Des enfants et des hommes, Littérature et pédagogie, La promesse de grandir
Ph. Meirieu, ESF éditeur

Qu’on oublie la réforme des lycées, l’INRP et même la pédagogie différenciée, nous sommes ici au plus près du vrai Meirieu qui dans plusieurs ouvrages antérieurs nous avait déjà préparé à l’idée qu’on apprend à éduquer (car il ne s’agit pas ici de didactique) moins dans des ouvrages savants - néanmoins utiles - que dans des œuvres littéraires qui nous “prennent - aussi - par les sentiments” et restituent dans leur complexité les situations pédagogiques. L’ouvrage se présente comme le premier tome d’une série dont les prochains volumes intégreraient des textes proposés par des lecteurs. On part de Perceval ou le conte du Graal de Chrétien de Troyes. On passe par 1984, utopie pédagogique nécessaire car “Il faut étudier Bloom (NDLR : théoricien de la pédagogie par objectifs) comme on étudie Orwell, lire les œuvres de Rogers comme on lit celles de Montherlant.” (Ph. Meirieu parle en effet de la pièce de cet auteur intitulée La Ville dont le prince est un enfant). Volonté de maîtrise absolue du processus cognitif dans un cas. Risque de dérapage psychologisant dans l’autre. À travers Intermezzo de Giraudoux, on assiste à une description humoristique de la marche forcée vers l’ordre, la raison, le progrès qui constituent la trinité laïque au bon vieux temps. L’Aventure ambiguë de Cheik Hamidou Kane nous apprend à grandir entre deux cultures ; Ferdydurke de Gombrowicz à “grandir en assumant son immaturité”. Et l’on pourrait continuer. Dites-nous comment survivre à notre folie de Kenzaburô Ôé à “aider l’autre à grandir en le préservant de notre folie”, La Trêve de Primo Levi à grandir quand même... J’en oublie. Le Sagouin de Mauriac est évoqué dans l’avant-propos, Le petit Poucet dans l’épilogue qui permet à l’auteur de distinguer la construction du sens à l’école et l’utilitarisme d’une pédagogie “bancaire” qui prétendait écarter “les questions anthropologiques fortes qu’elle réservait aux adultes ou considérait comme incompatibles avec le principe de laïcité.” Un ouvrage (dans la lignée de Frankenstein pédagogue en 1996) qui, par le détour de l’imaginaire, éclaire notre quotidien d’éducateurs, sous une lumière crue (à l’heure où tant de pamphlets nous égarent).

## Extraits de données
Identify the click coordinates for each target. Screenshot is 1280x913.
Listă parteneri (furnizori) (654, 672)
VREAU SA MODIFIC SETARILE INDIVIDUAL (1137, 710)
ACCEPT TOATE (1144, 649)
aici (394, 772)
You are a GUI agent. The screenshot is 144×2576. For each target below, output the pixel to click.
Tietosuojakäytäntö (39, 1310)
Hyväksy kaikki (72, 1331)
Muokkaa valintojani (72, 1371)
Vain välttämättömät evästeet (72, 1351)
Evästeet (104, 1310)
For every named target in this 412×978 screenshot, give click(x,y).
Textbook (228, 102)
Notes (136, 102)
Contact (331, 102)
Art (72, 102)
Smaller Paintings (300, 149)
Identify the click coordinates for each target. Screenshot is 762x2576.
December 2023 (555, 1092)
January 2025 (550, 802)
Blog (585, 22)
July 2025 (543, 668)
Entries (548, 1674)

## Consigne
Dans le compte rendu sur l'ouvrage de Ph. Meirieu, relevez toutes les œuvres associées à une manière de grandir. Donnez pour chacune son auteur et cette manière de grandir.

## Corrigé
- L'Aventure ambiguë, de Cheik Hamidou Kane : grandir entre deux cultures
- Ferdydurke, de Gombrowicz : « grandir en assumant son immaturité »
- Dites-nous comment survivre à notre folie, de Kenzaburô Ôé : « aider l'autre à grandir en le préservant de notre folie »
- La Trêve, de Primo Levi : grandir quand même